Accordingly, given the unease which we sense from UK parliamentarians of all parties about the situation on the ground and the escalating cost of military operations, we advocate a stronger role for diplomacy.

This is a problem on Europe's borders which requires European governments to concert together and act decisively, not one on which they should expect the United States to take the initiative.

The Foreign Secretary's announcement on 27 July that the UK government recognises the rebels' National Transitional Council (NTC) as Libya's sole governmental authority is right - although it is clear that the NTC does not enjoy support across the country.

We are doubtful, however, about the government's reversal of its stance on the need for Gaddafi to leave Libya, not least because the International Criminal Court may seek to bring charges against him and other members of his regime for alleged abuse of power.

Amidst all the talk about "plan Bs" for the British economy, we are not persuaded that the strategy to reduce the budget deficit very significantly by 2015 is wrong. However, where the role of the public sector is important (e.g. Wales and the north-east of England), the government needs to be alert to the effects of job losses.

The UK's sluggish recovery convinces us that more emphasis needs to be placed on growth. We note Labour's proposal to reduce VAT to 17.5% but we prefer other measures at this stage.

We see the argument for further quantitative easing by the Bank of England, as urged by the Business Secretary, Vince Cable. But we advocate bringing forward the coalition's existing plans to cut taxes for those on low incomes. The less well-off spend more of their money and spend it in the UK compared with those on higher incomes.

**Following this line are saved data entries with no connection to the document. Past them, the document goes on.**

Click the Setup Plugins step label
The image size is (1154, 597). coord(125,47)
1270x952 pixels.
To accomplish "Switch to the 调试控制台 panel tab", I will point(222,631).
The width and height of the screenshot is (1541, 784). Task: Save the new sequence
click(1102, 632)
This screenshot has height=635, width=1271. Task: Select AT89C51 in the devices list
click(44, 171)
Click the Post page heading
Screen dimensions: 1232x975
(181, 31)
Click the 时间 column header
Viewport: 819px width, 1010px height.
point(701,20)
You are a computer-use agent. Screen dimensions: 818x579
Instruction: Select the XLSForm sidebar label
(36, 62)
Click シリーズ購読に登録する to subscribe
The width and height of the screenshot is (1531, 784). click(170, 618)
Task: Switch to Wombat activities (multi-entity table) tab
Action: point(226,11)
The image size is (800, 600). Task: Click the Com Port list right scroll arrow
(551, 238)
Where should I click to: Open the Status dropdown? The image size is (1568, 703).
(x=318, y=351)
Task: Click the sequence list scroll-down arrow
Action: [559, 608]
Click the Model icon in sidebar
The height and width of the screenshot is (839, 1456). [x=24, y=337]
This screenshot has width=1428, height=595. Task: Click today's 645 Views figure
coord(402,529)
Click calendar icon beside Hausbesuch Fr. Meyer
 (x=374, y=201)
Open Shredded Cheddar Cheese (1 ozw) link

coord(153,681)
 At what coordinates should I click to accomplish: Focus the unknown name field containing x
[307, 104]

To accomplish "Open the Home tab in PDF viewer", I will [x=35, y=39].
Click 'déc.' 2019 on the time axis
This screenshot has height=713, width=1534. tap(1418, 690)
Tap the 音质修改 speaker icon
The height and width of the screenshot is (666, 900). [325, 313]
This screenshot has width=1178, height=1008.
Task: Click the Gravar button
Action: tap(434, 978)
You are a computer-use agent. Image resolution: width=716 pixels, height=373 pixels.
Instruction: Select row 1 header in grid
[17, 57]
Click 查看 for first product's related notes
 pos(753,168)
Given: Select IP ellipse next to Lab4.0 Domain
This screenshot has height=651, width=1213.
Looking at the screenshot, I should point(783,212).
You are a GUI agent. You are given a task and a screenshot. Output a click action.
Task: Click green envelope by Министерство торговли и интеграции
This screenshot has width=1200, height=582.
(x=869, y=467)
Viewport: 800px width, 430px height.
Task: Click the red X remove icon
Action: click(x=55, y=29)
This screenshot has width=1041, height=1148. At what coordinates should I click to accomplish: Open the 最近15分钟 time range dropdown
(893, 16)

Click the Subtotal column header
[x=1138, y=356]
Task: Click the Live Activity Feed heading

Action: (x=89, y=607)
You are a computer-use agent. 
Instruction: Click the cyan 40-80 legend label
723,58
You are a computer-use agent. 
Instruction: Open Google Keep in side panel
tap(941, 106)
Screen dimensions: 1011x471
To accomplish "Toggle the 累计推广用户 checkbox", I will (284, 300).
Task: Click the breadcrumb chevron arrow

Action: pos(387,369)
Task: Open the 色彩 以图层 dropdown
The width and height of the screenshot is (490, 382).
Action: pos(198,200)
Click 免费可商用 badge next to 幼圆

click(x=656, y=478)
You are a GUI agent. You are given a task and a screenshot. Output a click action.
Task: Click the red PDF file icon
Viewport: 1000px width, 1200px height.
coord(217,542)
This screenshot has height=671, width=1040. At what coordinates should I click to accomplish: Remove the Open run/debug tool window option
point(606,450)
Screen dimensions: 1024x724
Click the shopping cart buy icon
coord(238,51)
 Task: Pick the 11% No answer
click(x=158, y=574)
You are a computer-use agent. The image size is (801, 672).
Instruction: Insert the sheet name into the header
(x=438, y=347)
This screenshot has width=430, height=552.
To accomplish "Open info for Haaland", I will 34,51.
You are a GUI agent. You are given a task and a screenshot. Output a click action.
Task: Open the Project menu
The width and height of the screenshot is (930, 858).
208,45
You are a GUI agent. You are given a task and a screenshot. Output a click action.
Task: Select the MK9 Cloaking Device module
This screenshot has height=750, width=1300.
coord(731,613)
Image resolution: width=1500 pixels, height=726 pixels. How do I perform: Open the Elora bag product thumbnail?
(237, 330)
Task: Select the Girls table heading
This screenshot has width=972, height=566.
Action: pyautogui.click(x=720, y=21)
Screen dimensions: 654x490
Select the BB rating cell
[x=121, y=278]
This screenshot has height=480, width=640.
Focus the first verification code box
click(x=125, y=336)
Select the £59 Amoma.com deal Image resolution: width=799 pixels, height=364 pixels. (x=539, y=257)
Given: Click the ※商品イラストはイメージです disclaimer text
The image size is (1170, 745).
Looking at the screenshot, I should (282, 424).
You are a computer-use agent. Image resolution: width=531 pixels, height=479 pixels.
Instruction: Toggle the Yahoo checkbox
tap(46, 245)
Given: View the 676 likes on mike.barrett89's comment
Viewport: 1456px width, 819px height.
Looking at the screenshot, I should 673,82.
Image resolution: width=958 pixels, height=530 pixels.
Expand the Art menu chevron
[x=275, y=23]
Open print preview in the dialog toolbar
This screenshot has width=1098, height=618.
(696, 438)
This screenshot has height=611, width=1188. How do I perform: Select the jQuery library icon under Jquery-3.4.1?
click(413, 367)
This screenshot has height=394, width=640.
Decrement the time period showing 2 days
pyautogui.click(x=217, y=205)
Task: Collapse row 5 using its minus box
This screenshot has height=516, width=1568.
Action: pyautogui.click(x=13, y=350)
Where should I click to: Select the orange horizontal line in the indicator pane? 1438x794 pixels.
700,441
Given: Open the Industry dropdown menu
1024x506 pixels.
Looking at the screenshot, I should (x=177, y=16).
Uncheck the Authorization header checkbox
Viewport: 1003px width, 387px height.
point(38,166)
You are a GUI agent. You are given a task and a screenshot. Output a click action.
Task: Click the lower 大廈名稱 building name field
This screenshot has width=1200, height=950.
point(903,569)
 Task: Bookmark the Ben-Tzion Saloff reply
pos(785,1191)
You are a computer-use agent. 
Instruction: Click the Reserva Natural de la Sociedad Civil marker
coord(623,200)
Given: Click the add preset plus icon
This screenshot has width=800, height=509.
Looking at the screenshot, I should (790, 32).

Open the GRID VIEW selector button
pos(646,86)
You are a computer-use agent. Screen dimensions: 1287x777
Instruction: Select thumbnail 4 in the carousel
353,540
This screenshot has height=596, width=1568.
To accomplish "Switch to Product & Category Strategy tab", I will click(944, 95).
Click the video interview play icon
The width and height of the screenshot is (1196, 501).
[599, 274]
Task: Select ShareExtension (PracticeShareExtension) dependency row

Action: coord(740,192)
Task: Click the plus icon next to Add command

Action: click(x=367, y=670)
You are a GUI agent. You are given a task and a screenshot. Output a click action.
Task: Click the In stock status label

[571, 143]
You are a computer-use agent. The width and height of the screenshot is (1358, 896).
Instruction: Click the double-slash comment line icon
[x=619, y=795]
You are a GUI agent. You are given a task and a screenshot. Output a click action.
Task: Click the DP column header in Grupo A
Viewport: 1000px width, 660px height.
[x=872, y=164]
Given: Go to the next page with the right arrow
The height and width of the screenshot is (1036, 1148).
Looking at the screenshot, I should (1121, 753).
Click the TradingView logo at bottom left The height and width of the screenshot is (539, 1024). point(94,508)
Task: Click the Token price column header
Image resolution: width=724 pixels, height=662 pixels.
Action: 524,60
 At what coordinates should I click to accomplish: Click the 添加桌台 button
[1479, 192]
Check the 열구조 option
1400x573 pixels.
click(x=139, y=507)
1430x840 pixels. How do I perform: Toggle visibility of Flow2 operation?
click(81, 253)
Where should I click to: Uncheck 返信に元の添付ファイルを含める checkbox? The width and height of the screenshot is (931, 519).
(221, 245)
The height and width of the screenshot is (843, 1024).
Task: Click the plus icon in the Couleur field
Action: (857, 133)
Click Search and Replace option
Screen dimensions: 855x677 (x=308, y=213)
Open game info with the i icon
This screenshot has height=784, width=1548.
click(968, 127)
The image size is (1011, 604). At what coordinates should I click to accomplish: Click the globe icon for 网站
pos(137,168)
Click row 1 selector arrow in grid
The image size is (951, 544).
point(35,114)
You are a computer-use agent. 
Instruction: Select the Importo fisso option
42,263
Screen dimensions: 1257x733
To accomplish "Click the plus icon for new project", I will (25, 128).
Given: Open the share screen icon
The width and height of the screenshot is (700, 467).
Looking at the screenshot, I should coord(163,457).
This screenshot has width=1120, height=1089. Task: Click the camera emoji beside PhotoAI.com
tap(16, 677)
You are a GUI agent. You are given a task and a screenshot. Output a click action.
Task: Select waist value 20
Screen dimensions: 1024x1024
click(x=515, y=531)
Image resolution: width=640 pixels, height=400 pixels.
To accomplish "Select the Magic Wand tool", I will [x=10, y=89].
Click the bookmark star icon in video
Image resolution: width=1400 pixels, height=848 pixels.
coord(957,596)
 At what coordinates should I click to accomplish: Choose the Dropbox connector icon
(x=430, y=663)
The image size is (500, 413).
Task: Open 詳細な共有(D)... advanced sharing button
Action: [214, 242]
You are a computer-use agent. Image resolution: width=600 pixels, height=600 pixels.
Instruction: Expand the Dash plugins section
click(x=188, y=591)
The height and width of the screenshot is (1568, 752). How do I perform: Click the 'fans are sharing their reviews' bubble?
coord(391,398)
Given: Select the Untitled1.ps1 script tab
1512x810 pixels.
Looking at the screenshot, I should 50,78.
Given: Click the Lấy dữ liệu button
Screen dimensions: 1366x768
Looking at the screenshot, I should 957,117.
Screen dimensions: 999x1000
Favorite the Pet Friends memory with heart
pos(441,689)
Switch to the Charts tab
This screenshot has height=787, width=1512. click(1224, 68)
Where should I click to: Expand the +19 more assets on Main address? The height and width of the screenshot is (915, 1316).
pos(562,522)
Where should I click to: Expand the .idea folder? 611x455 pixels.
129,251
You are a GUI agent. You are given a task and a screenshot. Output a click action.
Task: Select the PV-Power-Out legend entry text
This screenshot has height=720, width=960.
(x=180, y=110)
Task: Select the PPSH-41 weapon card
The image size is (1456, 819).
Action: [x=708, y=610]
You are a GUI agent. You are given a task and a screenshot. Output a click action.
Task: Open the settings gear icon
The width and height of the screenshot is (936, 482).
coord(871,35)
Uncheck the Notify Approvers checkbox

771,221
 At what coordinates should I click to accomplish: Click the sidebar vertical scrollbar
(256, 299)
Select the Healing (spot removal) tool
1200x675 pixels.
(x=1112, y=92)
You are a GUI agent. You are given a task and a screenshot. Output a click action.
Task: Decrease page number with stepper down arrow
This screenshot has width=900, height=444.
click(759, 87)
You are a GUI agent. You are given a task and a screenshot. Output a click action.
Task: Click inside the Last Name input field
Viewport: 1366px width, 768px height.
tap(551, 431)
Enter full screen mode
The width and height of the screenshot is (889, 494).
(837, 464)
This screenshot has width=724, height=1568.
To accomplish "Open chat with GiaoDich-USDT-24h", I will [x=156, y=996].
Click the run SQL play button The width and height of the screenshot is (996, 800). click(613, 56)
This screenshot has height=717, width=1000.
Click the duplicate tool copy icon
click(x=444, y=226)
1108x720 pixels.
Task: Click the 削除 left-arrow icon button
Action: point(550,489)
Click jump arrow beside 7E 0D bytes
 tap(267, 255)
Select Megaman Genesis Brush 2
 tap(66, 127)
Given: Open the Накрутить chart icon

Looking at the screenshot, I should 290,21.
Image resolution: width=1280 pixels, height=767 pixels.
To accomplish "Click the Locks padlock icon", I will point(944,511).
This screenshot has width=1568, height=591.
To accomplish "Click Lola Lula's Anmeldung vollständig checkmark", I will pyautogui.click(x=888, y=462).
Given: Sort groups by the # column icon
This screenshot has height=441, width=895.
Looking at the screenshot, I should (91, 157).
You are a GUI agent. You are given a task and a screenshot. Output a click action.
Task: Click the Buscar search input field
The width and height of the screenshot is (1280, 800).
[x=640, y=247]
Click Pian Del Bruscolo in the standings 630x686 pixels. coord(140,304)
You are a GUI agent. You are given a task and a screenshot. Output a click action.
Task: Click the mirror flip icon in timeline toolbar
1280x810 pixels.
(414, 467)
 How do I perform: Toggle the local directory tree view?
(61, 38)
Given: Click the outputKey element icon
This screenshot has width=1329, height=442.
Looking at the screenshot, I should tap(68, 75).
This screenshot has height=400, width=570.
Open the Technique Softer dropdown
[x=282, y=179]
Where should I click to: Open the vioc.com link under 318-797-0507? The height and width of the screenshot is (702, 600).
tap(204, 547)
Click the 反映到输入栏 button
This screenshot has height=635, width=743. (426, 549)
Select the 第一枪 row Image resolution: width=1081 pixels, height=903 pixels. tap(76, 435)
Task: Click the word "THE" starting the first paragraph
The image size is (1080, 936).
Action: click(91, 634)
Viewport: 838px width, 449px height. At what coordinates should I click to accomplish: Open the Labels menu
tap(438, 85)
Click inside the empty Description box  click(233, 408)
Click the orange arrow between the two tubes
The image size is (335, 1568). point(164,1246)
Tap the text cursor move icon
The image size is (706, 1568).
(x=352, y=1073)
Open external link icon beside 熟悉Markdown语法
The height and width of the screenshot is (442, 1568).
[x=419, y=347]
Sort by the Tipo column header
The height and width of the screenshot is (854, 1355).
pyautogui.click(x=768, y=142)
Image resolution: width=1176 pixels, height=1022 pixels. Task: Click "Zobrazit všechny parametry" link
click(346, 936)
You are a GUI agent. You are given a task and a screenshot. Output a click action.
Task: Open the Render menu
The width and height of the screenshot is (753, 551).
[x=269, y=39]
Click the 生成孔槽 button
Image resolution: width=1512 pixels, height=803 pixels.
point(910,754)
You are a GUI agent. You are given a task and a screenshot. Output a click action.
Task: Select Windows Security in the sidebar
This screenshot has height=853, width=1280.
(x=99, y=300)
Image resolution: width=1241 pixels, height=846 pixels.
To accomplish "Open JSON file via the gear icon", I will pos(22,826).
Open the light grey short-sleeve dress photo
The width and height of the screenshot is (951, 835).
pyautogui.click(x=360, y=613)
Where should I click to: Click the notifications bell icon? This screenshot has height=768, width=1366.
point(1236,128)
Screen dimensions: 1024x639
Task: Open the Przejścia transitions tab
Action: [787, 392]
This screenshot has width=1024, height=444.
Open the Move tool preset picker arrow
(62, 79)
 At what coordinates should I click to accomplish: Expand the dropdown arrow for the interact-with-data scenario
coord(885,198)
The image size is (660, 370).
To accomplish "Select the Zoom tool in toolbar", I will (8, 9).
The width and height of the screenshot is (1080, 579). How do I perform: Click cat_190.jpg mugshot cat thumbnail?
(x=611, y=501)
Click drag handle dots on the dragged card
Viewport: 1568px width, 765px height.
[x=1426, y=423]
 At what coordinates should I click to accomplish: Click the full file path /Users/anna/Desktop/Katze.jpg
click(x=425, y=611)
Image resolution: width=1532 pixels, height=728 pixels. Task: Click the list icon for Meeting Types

For these reasons as well as on grounds of fairness, we reject the Mayor of London's call for a cut in the top rate of income tax for those earning more than £150,000 a year.

High inflation and the pressure on family incomes are curbing back consumer spending. A particularly important factor in this is the rapidly rising price of gas and electricity.

The major suppliers have established in recent years a pattern of hiking prices to consumers following rises in the wholesale market, while often failing to pass on price reductions as fast. Such behaviour is particularly worrying for people on fixed incomes.

We think the gas and electricity companies should be referred to the Competition Commission to establish whether they are operating against the public interest and to promote far greater competition in those markets, as promised at the time of privatisation.

We are disappointed that the highly-regarded Selfridges department store in Manchester has apparently told staff to avoid local speech patterns, such as "Ey up, chuck!" and "See ya!" when speaking to customers.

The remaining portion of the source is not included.